Sì, Stefano Cerveni di Rovato, provincia di Brescia, è un uomo felice e realizzato: lo sa. Non si ferma mai e non vuole scendere dalla giostra delle stelle e del divertimento gastro-chic. Sa evolversi, trasformarsi, adattarsi in base ai format e alla clientela, capisce al volo come ammaliare la clientela e come farla tornare da sé.

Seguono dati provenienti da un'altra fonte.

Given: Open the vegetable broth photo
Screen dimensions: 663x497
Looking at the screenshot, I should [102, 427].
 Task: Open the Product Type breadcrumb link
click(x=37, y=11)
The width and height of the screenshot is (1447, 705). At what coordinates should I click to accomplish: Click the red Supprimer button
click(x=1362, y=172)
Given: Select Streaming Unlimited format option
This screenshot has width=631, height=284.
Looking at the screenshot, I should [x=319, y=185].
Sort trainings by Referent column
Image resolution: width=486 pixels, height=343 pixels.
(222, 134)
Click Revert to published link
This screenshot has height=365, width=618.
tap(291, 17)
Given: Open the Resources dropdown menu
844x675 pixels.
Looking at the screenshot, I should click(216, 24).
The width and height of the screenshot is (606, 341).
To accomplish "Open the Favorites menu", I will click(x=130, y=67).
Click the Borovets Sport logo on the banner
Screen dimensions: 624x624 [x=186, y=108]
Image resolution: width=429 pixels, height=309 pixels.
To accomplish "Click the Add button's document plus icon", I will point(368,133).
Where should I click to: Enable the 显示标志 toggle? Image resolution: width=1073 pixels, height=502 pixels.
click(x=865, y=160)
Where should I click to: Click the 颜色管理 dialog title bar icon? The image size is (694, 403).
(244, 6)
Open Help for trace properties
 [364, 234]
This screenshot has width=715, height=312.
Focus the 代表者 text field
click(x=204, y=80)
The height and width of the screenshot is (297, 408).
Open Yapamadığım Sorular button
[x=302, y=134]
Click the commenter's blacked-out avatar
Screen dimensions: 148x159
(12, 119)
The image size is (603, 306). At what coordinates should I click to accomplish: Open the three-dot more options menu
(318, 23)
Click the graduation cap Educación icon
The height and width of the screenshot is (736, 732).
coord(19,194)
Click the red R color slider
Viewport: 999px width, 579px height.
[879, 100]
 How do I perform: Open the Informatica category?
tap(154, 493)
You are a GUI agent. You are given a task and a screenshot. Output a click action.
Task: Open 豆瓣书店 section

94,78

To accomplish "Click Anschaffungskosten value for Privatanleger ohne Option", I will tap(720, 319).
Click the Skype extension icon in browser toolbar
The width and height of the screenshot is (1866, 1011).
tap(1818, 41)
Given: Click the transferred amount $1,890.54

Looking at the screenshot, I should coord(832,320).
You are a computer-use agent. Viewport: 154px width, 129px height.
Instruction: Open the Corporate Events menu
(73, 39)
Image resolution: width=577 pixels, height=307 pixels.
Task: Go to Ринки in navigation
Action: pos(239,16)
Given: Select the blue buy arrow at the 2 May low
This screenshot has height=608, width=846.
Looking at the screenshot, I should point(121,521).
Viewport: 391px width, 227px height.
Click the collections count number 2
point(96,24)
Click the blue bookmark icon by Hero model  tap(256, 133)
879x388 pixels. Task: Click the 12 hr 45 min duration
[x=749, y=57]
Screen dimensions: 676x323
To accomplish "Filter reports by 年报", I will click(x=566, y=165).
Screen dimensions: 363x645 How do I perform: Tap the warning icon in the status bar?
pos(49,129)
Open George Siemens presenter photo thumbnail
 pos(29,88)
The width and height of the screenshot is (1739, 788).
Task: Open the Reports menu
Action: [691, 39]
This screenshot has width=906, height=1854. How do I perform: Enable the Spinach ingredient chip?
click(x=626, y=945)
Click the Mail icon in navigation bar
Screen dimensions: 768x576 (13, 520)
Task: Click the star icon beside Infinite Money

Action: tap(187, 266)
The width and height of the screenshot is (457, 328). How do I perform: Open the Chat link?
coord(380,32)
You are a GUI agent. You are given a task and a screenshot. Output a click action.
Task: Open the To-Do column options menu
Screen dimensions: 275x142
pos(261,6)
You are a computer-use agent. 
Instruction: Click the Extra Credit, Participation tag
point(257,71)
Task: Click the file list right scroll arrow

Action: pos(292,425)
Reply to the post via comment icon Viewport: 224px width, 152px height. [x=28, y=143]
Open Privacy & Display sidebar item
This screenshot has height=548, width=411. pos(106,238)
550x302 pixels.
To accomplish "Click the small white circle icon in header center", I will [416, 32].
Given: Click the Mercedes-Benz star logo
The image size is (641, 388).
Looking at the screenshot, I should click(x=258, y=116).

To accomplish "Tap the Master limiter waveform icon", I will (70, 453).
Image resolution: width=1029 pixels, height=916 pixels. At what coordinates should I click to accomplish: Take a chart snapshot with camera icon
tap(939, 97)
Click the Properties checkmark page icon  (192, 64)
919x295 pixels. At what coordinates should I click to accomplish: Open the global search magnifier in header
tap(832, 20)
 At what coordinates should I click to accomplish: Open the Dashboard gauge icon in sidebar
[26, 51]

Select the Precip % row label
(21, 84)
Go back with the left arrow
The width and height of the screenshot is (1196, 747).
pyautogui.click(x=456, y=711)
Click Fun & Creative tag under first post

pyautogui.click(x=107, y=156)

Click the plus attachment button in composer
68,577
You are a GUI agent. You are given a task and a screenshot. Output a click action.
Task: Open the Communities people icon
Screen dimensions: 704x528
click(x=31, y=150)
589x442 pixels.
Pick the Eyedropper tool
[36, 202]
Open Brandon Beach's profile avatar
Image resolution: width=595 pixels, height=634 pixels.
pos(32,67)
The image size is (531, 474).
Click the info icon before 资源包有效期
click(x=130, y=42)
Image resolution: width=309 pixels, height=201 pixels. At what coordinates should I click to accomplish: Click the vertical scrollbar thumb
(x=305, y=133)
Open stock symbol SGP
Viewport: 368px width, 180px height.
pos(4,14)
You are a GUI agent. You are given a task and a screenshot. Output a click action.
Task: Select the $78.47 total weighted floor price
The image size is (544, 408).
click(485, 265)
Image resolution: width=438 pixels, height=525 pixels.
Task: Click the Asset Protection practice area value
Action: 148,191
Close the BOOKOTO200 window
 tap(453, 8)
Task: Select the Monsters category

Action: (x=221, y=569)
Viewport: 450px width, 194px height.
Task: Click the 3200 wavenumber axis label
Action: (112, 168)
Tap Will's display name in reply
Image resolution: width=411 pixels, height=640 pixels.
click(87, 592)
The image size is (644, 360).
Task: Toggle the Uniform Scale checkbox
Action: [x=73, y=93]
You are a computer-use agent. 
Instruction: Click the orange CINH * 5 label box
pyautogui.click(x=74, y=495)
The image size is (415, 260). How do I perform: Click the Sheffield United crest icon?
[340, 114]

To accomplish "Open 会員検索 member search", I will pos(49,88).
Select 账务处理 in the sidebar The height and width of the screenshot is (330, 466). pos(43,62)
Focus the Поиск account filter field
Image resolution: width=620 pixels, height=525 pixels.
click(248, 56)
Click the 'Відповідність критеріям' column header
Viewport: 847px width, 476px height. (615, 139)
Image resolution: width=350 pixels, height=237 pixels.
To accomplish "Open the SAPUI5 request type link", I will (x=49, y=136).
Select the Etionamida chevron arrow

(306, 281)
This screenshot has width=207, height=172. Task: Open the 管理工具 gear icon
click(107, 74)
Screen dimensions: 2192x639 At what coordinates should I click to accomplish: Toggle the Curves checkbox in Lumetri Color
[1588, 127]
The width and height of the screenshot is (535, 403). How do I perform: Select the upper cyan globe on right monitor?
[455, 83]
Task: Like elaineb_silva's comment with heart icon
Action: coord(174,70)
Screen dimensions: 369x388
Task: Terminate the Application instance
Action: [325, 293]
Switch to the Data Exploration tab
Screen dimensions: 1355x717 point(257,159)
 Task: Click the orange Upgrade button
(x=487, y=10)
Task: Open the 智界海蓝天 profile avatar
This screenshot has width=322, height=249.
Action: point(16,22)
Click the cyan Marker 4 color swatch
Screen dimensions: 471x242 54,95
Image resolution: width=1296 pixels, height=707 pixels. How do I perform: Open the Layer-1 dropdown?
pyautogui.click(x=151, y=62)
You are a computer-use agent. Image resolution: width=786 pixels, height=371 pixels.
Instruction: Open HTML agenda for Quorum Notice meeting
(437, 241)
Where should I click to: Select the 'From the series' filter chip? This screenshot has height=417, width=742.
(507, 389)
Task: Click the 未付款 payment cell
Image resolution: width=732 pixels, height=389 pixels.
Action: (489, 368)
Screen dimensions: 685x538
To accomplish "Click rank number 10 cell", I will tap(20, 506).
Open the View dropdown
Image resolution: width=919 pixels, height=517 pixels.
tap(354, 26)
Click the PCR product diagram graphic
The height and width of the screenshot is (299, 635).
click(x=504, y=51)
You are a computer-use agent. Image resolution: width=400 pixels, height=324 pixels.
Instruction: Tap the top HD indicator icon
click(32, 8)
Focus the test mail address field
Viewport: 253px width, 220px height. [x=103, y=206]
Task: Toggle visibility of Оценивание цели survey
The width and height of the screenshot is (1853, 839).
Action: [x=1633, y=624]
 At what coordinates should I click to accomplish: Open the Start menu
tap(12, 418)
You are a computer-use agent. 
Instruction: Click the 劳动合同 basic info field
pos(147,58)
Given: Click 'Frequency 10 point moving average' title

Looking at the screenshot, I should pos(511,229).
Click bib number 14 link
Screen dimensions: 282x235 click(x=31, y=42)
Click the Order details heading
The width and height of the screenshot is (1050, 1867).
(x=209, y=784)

Parentesi: solitamente quando parli di uno chef lo fai dopo aver assaggiato parte o gran parte dei suoi piatti iconici, noi invece dobbiamo ancora andarci alle Due Colombe, di conseguenza l’intervista non ha alcun riferimento ad una sua creazione stellata, sarebbe assurdo parlare per sensazioni e per sentito dire: certo, lo fanno in tanti e in tanti lo faranno, ma non ci pare un buon motivo per parlare a vanvera. Di conseguenza niente frasi e metafore sulle cotture, i profumi, sulla morbidezza del suo manzo e via dicendo; promettiamo che ci andremo a breve e che torneremo sull’argomento, d’altronde i suoi piatti fanno gola anche a noi, eccome. Abbiamo invece assaggiato le sue pietanze proposte alla Terrazza Triennale e al Gud.

Per ora domande e risposte su vita, carriera, filosofia e progetti.

  • Partiamo dalla nonna Elvira e dalla sua osteria.
  • 30 coperti, più nove stanze da letto. Si mangiava tanta trippa, bigoli e lumache. La gente veniva per il mercato del bestiame, si fermava da lei per tutto il tempo necessario, era un via vai incessante, l’attività era fiorente, io sono cresciuto lì, giocavo con la pasta fresca, era tutto scritto.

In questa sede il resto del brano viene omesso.